Work order :: Transcribe the passage of the CTEPH genetics article from "For the study, researchers" up to and including "the Mormon pioneers.".

Selected text: Begin

When clinicians treat a pulmonary embolism, or blood clot in the lungs, they use blood thinners to break up the clot and reopen the affected artery. However, in patients with CTEPH, the blood clots don’t dissolve, which leads to a rise in blood pressure and strain on the heart as it tries to pump blood through the still-blocked arteries in the lungs.
“Until now, no genetic link has been identified to indicate CTEPH is hereditary,” said Mark Dodson, MD, PhD, medical director of the chronic thromboembolic pulmonary hypertension program at Intermountain Medical Center. “Our research suggests that CTEPH may in fact be a genetic disease, with inherited genetic risk factors passed down from one generation to the next.”
Results of the study were presented this week at the American Thoracic Society’s annual conference in San Diego.
CTEPH is a long-term complication that occurs in some patients who’ve had a pulmonary embolism, which is a blood clot that typically starts in the legs, then travels to the lungs. Usually, patients with a pulmonary embolism have shortness of breath, low blood oxygen levels, chest pain, and/or lightheadedness.
Doctors treat pulmonary embolism with blood-thinning medication, which usually dissolves the blood clots over a period of months and prevents new clots from forming. For reasons that aren’t well-understood, blood clots don’t properly dissolve in patients with CTEPH, and so additional treatments are needed.
CTEPH occurs in about four percent of patients who’ve been diagnosed with a pulmonary embolism, but can also occur in patients who’ve never had one. Up to 25 percent of patients diagnosed with CTEPH have no prior history of acute pulmonary embolism.
For the study, researchers reviewed medical records linked to the Utah Population Database to identify all patients who have ever been diagnosed with CTEPH in the stage of Utah. The Utah Population Database (UPDB) is a unique Utah resource that contains detailed genealogy records for approximately 4 million Utah residents dating back to the Mormon pioneers.
In many cases, genealogy data extends up to 15 generations deep. For this study, the researchers required that individuals included in the study have genealogy data in the UPDB that extends back at least three generations. The researchers then used the genealogy records in the UPDB to compare the average pair-wise relatedness of all possible pairs of patients with CTEPH to that of matched controls without CTEPH.
Researchers identified 141 Utah CTEPH cases, of which 66 met their criteria for adequacy of genealogy information. These 66 CTEPH cases were significantly more closely related than were controls, suggesting that the increased relatedness of CTEPH subjects is unlikely to have occurred by chance.
“The most important result of these findings is that we’ve identified a number of large pedigrees with multiple cases of CTEPH in the family,” said Dr. Dodson. “These pedigrees are ideal tools to now use gene sequencing to identify the genes that cause CTEPH in these families.”
Funding for the study funding was provided by donors to the Intermountain Research and Medical Foundation, which provides seed grant money for worthy research projects, such as this one, that lead to clinical applications.
Members of the research team included: Lynette Brown, MD, PhD; Gregory Elliott, MD; and Kristina Allen-Brady, PhD, from Intermountain Healthcare, and Lisa Cannon-Albright, PhD, from the University of Utah.

Selected text: End
Data excerpts: Begin

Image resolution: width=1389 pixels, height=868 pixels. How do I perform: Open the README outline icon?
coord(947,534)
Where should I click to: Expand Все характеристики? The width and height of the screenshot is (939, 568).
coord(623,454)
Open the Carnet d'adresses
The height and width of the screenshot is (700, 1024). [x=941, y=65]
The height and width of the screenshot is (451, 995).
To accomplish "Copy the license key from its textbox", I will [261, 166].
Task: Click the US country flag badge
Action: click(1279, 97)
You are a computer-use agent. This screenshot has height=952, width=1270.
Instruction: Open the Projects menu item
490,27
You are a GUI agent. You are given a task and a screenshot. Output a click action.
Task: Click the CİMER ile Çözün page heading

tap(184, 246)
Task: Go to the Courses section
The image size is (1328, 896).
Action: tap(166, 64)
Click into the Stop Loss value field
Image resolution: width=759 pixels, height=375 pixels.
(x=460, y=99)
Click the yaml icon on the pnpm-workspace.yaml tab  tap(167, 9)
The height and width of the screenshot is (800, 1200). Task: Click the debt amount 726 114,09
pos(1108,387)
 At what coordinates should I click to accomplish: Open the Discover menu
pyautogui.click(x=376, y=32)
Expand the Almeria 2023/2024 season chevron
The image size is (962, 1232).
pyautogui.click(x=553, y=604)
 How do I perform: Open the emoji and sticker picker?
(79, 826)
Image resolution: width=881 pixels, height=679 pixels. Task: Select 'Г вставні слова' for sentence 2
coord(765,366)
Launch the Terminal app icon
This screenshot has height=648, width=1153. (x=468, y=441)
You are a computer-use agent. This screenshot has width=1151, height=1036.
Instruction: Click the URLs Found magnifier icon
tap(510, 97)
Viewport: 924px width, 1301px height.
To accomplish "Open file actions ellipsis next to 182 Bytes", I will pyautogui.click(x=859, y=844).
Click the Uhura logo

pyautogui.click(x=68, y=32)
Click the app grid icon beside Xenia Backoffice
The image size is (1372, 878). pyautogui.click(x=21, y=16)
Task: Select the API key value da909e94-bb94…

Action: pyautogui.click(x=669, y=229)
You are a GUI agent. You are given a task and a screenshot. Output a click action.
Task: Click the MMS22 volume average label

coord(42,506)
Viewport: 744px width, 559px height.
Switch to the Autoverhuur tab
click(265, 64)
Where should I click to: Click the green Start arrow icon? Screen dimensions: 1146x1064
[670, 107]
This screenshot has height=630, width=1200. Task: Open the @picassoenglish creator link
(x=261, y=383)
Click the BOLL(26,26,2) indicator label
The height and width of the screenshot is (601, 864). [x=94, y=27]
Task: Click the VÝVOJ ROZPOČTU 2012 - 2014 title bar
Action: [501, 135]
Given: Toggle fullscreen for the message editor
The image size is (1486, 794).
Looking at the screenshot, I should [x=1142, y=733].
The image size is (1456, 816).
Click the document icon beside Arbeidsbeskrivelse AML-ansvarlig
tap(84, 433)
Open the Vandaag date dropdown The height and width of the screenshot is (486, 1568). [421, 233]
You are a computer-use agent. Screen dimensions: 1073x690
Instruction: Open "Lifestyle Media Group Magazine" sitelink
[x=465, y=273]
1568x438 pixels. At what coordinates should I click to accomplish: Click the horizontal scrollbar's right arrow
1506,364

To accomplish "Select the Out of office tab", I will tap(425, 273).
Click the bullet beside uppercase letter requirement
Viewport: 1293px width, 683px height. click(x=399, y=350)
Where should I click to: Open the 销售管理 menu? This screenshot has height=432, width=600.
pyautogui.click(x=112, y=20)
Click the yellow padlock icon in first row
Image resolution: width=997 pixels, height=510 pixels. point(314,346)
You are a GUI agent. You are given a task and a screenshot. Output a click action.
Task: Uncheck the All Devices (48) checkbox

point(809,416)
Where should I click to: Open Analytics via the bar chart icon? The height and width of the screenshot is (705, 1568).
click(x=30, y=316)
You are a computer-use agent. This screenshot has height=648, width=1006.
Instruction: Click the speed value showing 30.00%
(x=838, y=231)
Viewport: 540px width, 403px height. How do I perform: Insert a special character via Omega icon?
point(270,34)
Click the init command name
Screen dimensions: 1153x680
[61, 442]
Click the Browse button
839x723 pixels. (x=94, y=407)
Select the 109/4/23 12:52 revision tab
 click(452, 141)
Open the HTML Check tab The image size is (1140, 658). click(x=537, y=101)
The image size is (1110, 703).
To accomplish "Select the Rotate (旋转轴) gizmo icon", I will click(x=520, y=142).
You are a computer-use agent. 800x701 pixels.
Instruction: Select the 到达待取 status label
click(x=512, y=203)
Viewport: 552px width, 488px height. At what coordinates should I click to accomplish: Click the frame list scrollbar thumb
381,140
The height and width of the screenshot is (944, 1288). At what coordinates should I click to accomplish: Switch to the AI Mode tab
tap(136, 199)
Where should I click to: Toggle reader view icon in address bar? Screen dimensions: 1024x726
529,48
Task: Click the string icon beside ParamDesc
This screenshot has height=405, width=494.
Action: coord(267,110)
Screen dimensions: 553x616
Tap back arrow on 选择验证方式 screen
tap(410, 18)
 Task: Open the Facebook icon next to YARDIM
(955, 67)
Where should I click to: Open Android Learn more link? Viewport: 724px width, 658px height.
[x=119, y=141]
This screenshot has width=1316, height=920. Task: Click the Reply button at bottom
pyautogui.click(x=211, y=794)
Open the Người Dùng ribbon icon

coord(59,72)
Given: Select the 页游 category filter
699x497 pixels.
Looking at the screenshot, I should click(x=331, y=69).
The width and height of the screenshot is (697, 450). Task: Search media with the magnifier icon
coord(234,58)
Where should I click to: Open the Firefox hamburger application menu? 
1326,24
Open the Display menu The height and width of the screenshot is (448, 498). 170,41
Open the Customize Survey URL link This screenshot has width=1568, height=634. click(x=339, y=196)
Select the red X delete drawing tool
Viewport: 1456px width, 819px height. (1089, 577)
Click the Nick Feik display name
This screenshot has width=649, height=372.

Data excerpts: End

Expected output ::
For the study, researchers reviewed medical records linked to the Utah Population Database to identify all patients who have ever been diagnosed with CTEPH in the stage of Utah. The Utah Population Database (UPDB) is a unique Utah resource that contains detailed genealogy records for approximately 4 million Utah residents dating back to the Mormon pioneers.